WHAT TO DO:
Locate the line containing "The image size" in the entries below, then retype it and every later line exactly, leaving out pictures.

GIVEN DATA:
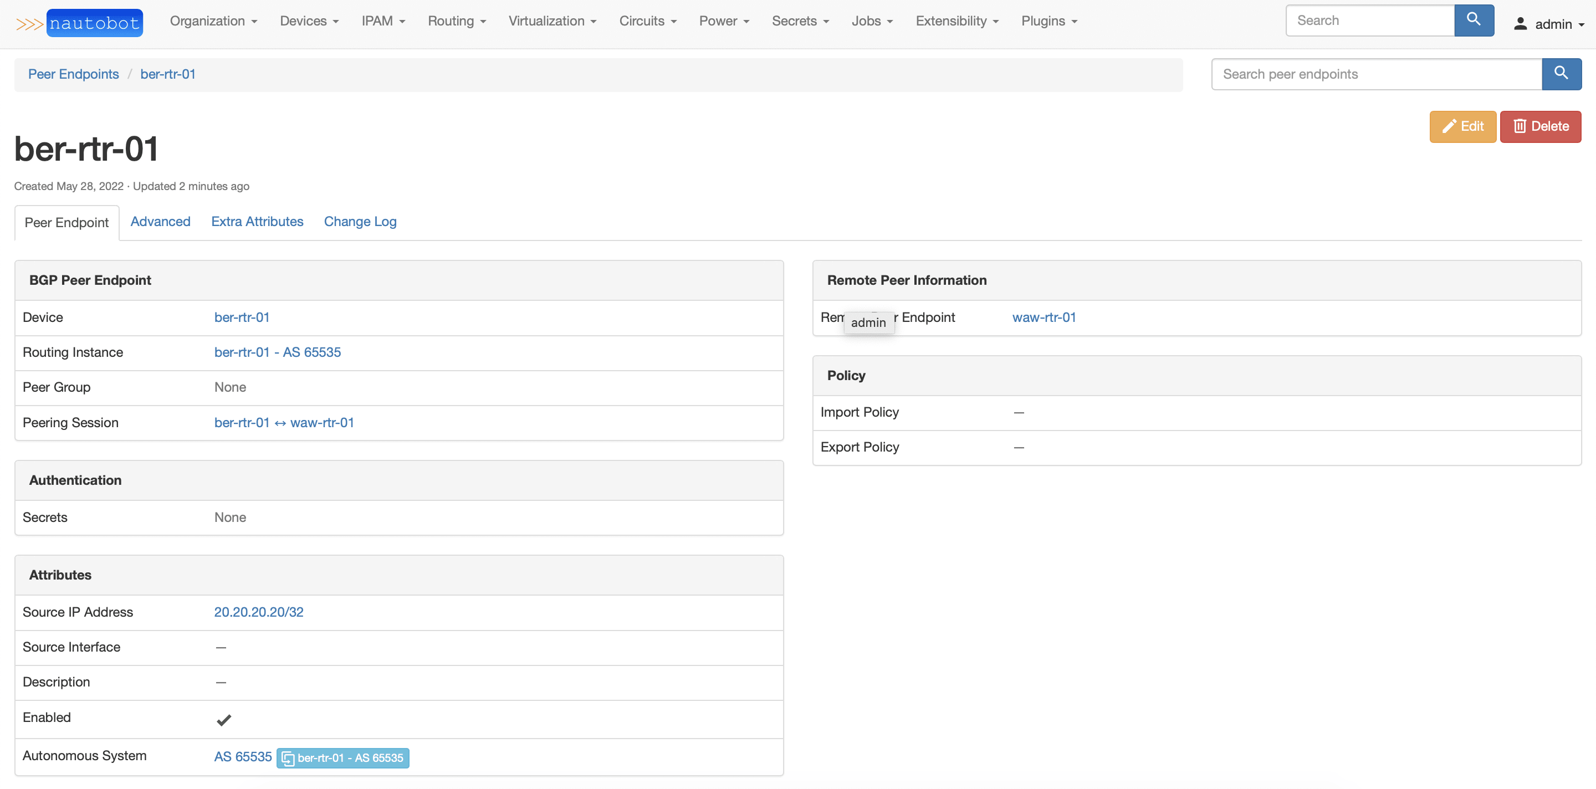Open the Extra Attributes tab
Viewport: 1596px width, 789px height.
[x=257, y=222]
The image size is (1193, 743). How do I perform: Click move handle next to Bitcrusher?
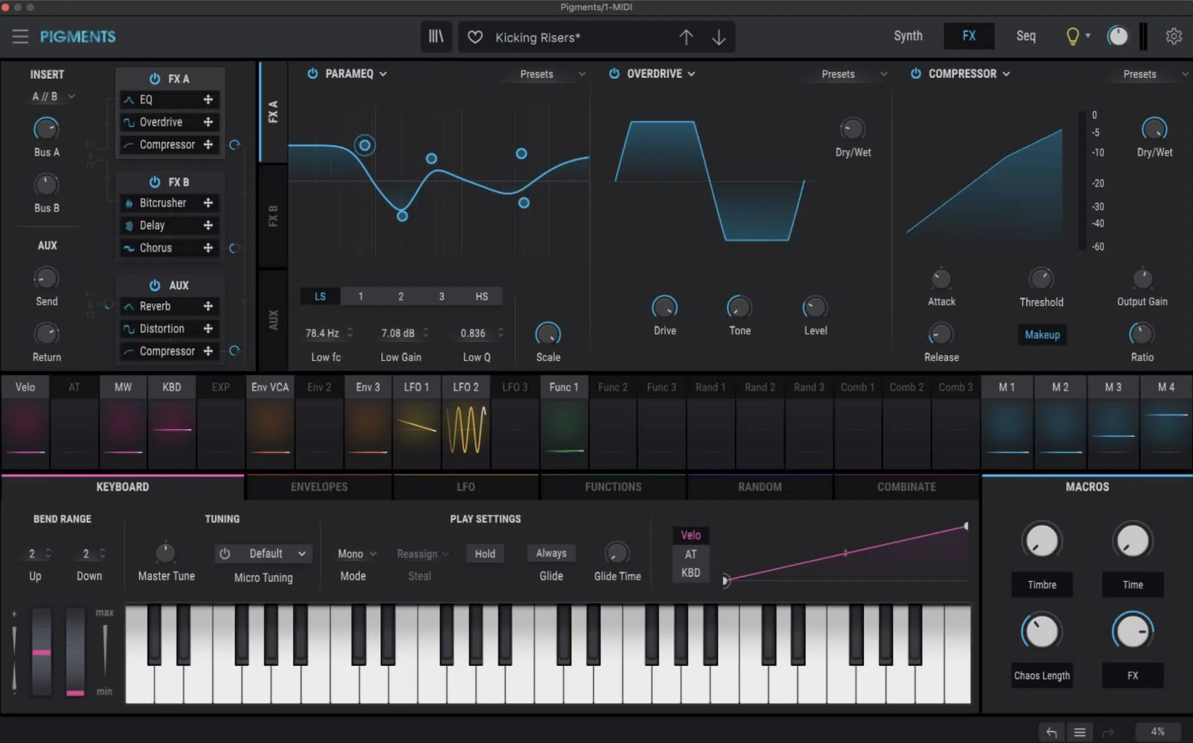click(208, 203)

RESULT:
The image size is (1193, 743). How do I perform: Click move handle next to Bitcrusher?
click(208, 203)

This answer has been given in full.